Rewrite the listing lines between the one holding "Fettuccine (174, 149)" and the one holding "feta (757, 971)", inclusive, keeping each word and shifting both numbers of its coordinates up by 103.

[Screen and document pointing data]
— BEGIN —
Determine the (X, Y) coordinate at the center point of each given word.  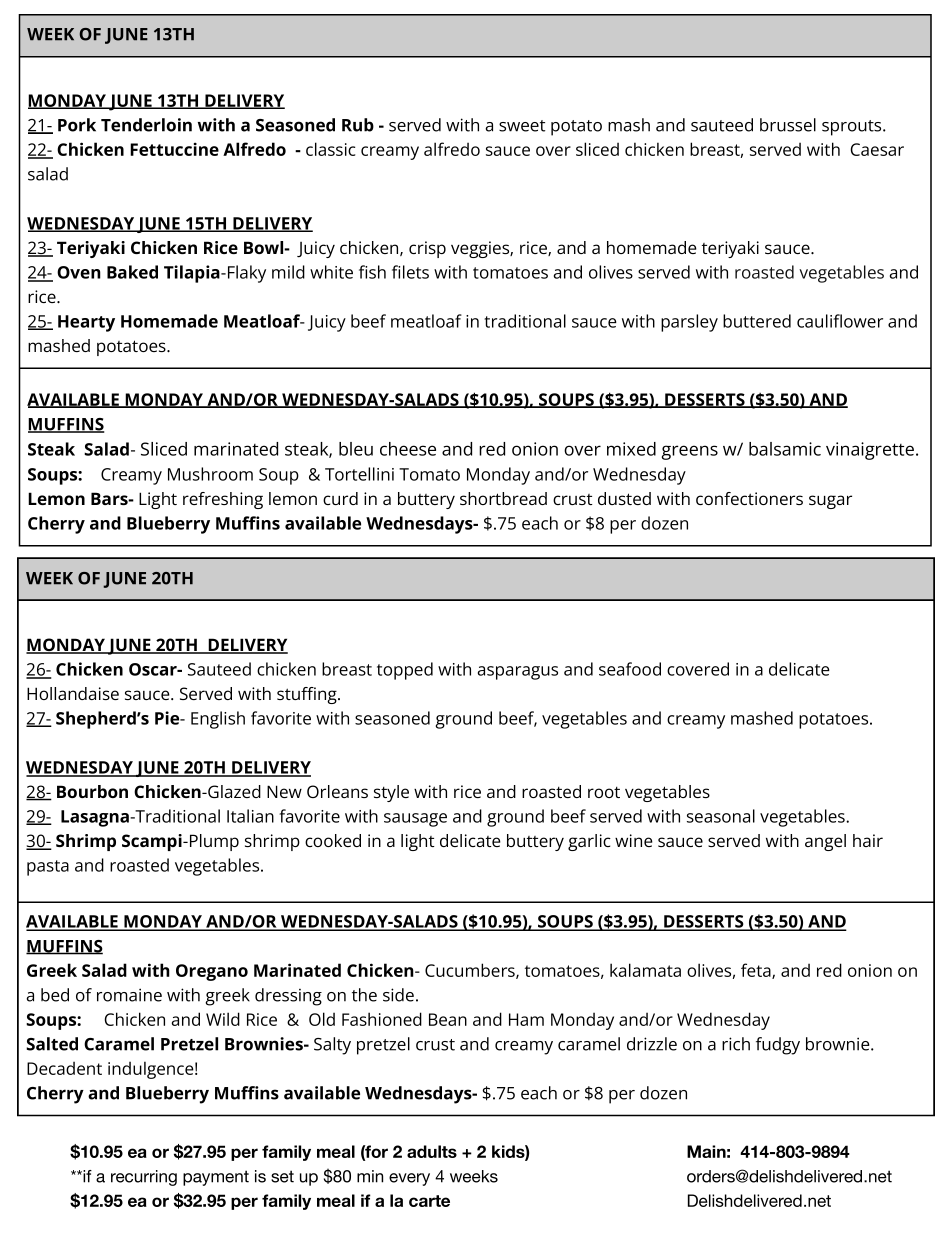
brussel (788, 125)
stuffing (308, 695)
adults (432, 1151)
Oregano (212, 972)
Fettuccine (174, 149)
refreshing (223, 500)
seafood (630, 669)
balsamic (785, 449)
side (398, 995)
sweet (522, 126)
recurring (144, 1178)
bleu (356, 449)
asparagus (518, 673)
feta (757, 971)
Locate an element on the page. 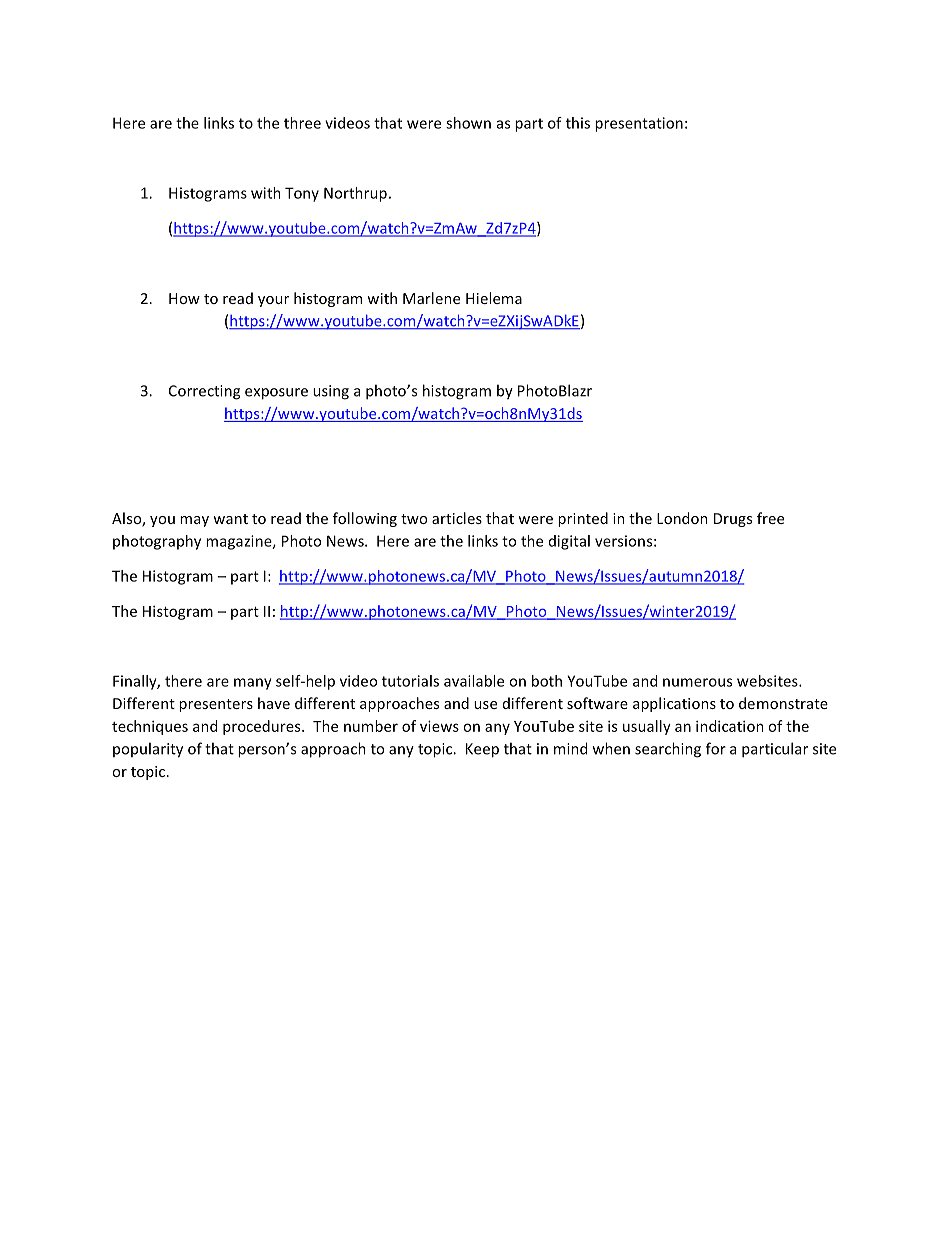 Image resolution: width=952 pixels, height=1233 pixels. Marlene is located at coordinates (431, 298).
— END —
** Response for this exercise **
Fettuccine (277, 252)
refreshing (326, 603)
seafood (733, 772)
balsamic (888, 552)
side (501, 1098)
sweet (625, 229)
recurring (247, 1281)
bleu (459, 552)
asparagus (621, 776)
feta (860, 1074)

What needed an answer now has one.